### TÂCHES À RÉALISER
a – Citez mot pour mot le passage du texte sur la transmission de l'évangile, de « Par exemple, une » à « se sent reconnu. ».
b – Rédigez la suite du texte sur la transmission de l'évangile en reprenant après sa dernière phrase.

### EXTRAIT DU DOCUMENT
Par exemple, une manière de transmettre l’évangile serait qu’une mère offre une bible à son fils. Mais un autre mode plus efficace de transmission de la parole de Dieu est mis en œuvre quand cette parole se transforme en expression culturelle qui se communique de génération en génération comme faisant partie de la vie et de l’identité d’une famille et d’un peuple. Ainsi, l’évangile se reçoit comme l’air qu’on respire, comme partie intégrante de l’identité propre en laquelle on se sent reconnu.

Les formes de prière que nous enseignons peuvent consister en paroles du genre : « Seigneur Jésus, je t’accepte comme Seigneur et Sauveur de ma vie », paroles typiques, et valables, d’une culture protestante. Mais il y a une autre manière de rencontrer le Christ très personnellement et de le proclamer Seigneur de notre existence : quand quelqu’un, à la fin d’un pèlerinage, embrasse avec amour et confiance une image de Jésus, ou quand une maman apporte son fils pour qu’il soit consacré à Dieu dans le baptême. Ces manières d’exprimer la confiance en Jésus Christ et la nécessité de son amour se transmettent culturellement, au delà de la prédication des prêtres et de l’organisation catéchétique.

L’amour du prochain que propose l’évangile peut s’exprimer quand une institution officielle organise un thé pour les pauvres, en expliquant clairement qu’il s’agit là d’un acte d’amour pour le prochain. Mais l’exprime également celui qui, spontanément, passe une nuit à tenir compagnie à un ami en situation d’échec ou à un parent malade, et qui apprend à ses enfants à agir de la sorte avec leurs amis. Voilà des gestes que l’évangile produit, exprime et transmet au delà de sa lettre écrite sur papier, ou saisie par une intelligence cultivée.

C’est ce qui arrive, en particulier dans les populations catholiques, avec la « piété populaire ». Grâce à la piété populaire, « la transmission des expressions propres à une culture qui s’effectue des parents à leurs enfants, et donc d’une génération à une autre, compte en même temps la transmission des principes chrétiens »17. De là, « l’importance de la piété populaire pour la vie de foi du peuple de Dieu, pour la conservation de cette foi … La piété populaire a été un instrument providentiel pour la conservation de la foi, là où les chrétiens se voyaient privés d’attention pastorale »18. Dans cette transmission, le peuple lui-même est sujet actif, il n’est pas masse anonyme et passive, car il modèle une culture qui dilate la richesse de l’évangile. De fait, « le christianisme ne s’est étendu qu’en s’inculturant »19.

### LIGNES DE DONNÉES
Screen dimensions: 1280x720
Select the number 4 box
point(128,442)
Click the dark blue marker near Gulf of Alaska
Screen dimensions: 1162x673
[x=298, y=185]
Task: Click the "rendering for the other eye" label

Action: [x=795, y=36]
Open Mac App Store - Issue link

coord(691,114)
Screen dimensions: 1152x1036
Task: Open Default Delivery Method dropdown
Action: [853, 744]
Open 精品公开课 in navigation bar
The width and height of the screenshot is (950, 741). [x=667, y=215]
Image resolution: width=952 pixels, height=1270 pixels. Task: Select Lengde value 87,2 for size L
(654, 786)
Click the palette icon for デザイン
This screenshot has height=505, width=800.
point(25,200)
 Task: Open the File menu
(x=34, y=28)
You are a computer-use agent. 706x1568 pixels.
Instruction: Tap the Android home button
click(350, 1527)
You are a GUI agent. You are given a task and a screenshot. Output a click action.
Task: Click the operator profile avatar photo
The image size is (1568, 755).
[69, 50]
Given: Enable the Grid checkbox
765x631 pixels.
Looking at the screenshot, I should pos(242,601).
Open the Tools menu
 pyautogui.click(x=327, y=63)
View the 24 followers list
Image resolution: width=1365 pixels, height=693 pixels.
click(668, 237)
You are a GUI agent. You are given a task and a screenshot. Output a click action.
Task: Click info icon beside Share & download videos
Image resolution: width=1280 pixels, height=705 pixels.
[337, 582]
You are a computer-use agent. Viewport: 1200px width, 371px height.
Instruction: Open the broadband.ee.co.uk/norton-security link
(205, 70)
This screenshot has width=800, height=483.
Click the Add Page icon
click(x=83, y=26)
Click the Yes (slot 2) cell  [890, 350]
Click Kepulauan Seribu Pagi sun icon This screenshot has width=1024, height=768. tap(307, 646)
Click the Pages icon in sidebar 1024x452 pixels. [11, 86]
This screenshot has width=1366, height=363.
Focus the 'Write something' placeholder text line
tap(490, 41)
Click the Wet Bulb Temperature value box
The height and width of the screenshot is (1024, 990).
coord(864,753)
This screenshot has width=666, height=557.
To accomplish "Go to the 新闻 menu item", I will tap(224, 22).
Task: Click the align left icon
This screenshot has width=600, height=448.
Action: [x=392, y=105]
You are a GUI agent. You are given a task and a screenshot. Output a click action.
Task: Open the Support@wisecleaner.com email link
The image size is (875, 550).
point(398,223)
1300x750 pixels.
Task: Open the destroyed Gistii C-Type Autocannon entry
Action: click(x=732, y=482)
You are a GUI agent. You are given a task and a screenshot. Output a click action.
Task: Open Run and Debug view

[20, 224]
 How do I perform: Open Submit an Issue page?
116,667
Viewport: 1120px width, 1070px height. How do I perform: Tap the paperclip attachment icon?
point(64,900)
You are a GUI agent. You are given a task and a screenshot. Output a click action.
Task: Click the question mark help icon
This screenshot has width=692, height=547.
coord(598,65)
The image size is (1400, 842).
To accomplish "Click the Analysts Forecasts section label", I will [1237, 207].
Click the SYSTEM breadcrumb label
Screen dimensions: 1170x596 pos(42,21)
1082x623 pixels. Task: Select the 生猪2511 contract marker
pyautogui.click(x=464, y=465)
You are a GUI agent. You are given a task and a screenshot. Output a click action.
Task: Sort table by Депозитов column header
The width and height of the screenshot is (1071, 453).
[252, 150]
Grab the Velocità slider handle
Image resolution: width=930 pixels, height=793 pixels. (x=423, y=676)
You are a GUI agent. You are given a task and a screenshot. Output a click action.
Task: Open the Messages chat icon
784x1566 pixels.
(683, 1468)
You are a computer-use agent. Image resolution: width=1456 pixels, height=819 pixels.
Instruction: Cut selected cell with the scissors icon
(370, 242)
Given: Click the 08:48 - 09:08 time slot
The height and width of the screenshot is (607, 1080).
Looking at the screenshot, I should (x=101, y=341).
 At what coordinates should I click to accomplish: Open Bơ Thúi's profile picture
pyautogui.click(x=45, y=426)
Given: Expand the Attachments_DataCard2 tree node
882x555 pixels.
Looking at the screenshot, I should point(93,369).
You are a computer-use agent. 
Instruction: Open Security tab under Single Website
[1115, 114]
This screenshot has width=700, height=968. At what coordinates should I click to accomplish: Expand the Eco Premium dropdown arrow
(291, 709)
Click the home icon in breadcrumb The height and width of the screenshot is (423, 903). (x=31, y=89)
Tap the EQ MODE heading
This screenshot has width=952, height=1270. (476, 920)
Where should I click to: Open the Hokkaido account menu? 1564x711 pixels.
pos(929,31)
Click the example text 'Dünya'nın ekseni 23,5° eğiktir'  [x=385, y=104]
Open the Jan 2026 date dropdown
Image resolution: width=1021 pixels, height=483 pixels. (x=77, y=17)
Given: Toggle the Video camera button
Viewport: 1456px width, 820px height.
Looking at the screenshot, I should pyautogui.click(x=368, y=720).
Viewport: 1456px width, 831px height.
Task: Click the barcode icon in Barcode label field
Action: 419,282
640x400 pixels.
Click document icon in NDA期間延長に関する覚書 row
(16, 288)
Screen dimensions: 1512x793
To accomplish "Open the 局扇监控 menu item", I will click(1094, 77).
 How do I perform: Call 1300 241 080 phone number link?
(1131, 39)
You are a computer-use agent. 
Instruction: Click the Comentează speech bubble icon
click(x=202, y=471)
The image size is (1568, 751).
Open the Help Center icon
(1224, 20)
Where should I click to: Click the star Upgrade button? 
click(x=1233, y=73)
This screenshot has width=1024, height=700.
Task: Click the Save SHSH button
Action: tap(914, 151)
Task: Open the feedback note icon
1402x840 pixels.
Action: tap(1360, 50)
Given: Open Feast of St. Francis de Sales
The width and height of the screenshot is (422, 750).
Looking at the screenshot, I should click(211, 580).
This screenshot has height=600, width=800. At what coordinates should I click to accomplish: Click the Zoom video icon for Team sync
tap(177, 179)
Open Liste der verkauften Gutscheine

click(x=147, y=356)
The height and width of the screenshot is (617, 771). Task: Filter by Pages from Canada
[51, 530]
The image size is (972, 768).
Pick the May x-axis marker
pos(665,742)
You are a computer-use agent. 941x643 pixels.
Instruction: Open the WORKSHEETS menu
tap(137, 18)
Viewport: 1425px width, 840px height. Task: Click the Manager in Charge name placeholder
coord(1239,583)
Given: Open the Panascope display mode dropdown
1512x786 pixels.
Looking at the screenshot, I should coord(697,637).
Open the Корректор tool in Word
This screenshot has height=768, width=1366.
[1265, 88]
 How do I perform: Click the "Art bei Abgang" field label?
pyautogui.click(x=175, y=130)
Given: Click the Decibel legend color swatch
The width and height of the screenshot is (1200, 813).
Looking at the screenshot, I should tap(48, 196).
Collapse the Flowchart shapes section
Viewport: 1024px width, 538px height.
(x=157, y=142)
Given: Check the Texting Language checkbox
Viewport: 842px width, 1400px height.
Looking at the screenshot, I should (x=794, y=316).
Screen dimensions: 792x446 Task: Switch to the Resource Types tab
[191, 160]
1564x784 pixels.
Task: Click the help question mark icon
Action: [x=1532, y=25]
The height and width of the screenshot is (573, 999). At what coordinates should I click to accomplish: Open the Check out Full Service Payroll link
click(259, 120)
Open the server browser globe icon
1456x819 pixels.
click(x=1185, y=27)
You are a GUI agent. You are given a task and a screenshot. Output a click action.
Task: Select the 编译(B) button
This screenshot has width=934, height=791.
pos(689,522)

### CORRIGÉ DES EXERCICES
a –
Par exemple, une manière de transmettre l’évangile serait qu’une mère offre une bible à son fils. Mais un autre mode plus efficace de transmission de la parole de Dieu est mis en œuvre quand cette parole se transforme en expression culturelle qui se communique de génération en génération comme faisant partie de la vie et de l’identité d’une famille et d’un peuple. Ainsi, l’évangile se reçoit comme l’air qu’on respire, comme partie intégrante de l’identité propre en laquelle on se sent reconnu.

b –
Précisément, le meilleur signe de ce que les évangélisateurs valorisent l’introculturation de l’Église et de la spiritualité en un lieu déterminé, sera qu’ils promeuvent le peuple chrétien comme transmetteur légitime de la foi et de la piété, à sa manière et avec son style propre. C’est le contraire du cléricalisme autoritaire qui exige d’interminables cours de formation pour préparer quelques rares élus, seuls autorisés à créer, proposer et transmettre des formes et expressions de religiosité. Si les pasteurs et agents pastoraux renient la culture d’un groupe humain et refusent que l’Église prenne ce visage culturel, il est possible que ce groupe chrétien finisse par rejoindre d’autres communautés ou mouvements religieux alternatifs — comme c’est arrivé sur une vaste échelle en quelques pays latino-américains —, ou qu’à long terme cette culture perde son humus chrétien — comme c’est arrivé en quelques pays européens. Il peut se faire aussi qu’une culture évangélisée qui n’est pas accueillie et valorisée par les missionnaires, n’entre pas de manière « officielle » et cordiale dans l’Église. En ce cas, il est possible que l’évangile et sa spiritualité se soient incarnés dans cette culture, mais un conflit, une rupture discrète et muette, s’établiront entre la vie spirituelle de ce peuple et l’Église hiérarchique.

C’est pourquoi le processus réceptif de l’inculturation est nécessaire chez les agents pastoraux eux-mêmes : l’introculturation de l’évangélisateur facilite l’introculturation de l’Église et de sa spiritualité. Nous soutenons donc que la spiritualité de l’évangélisateur doit se modifier, s’enrichir et se compléter au fur et à mesure qu’elle se réexprime dans la culture locale. Ainsi, son activité évangélisatrice sera conduite par le désir de susciter en ce lieu le surgissement de formes authentiques et novatrices de spiritualité. La perspective éminemment spirituelle de ce processus d’introculturation est patente, si nous comprenons que ce qui enrichit le plus l’Église quand elle se réexprime dans une culture locale, ce sont les nouveaux visages de sainteté qui y surgissent : « L’Église africaine ne répondra pleinement à sa mission que dans la mesure où elle offrira à l’Église universelle de multiples modèles de sainteté. Et elle n’offrira ces modèles de sainteté accomplie que dans la mesure où, en Afrique, le message évangélique aura été inculturé et vécu à l’africaine, et non à l’occidentale »20.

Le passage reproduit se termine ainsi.